# Longboard as carryon?



## timothy (Jun 25, 2015)

i have a long board that i payed alot for and am moving back home are long boards allowed as a carryon?


----------



## C855B (Jun 25, 2015)

No. The only train(s) allowing carry-on surfboards are the Pacific Surfliners, and those are limited to 72".

There is a policy for boards as checked baggage.

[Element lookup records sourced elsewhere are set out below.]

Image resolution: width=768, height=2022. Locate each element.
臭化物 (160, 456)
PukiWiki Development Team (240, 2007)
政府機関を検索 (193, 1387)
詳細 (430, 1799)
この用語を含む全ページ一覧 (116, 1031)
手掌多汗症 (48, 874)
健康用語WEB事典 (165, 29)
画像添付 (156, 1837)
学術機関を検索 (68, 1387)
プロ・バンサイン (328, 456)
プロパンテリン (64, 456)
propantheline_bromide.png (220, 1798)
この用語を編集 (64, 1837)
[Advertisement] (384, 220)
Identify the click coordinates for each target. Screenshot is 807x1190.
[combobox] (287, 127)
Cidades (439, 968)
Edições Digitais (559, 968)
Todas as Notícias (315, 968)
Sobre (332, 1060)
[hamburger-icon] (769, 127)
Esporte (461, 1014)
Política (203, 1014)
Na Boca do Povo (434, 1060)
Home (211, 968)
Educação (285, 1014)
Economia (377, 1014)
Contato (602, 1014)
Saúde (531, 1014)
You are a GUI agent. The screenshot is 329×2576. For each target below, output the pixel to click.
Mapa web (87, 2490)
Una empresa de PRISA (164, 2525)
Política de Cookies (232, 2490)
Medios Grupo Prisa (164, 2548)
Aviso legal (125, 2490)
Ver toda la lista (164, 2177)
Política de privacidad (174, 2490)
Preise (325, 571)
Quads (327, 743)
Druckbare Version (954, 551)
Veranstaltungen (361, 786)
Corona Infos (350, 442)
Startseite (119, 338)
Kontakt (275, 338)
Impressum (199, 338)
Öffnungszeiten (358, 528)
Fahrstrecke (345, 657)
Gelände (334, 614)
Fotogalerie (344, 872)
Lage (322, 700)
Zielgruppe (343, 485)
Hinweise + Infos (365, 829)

Scroll down on the special items page: http://www.amtrak.com/servlet/ContentServer?c=Page&pagename=am%2FLayout&cid=1251621565020


----------



## MrFSS (Jun 25, 2015)

Surfboards and Wakeboards


*Carry-On (Pacific Surfliner Only) — 50 lbs. (23 kg)*
No Larger than 72" in Height

*Checked — 50 lbs. — 120" in Height (72" Pacific Surfliner)*

Allowance


Surfboards
Wakeboards
Skeg (fin)
Requirements


A $10 fee will apply to surfboards/wakeboards transported in checked baggage on all trains.
Whether checked or carried on, surfboards/wakeboards must be enclosed in a full-length protective cover (vinyl/cloth/nylon/or hard-sided case).
Surfboards/wakeboards of any length may not be carried onboard most Amtrak trains. There is a limited exception for passengers traveling on the west coast in equipment designated as Pacific Surfliner.


Surfboards/wakeboards may be carried onboard in lieu of a piece of baggage free of charge on Pacific Surfliner equipment only.
Surfboards/wakeboards must be stowed in the overhead racks.


----------



## CCC1007 (Jun 25, 2015)

A longboard is not necessarily a surfboard, it could be a skateboard.


----------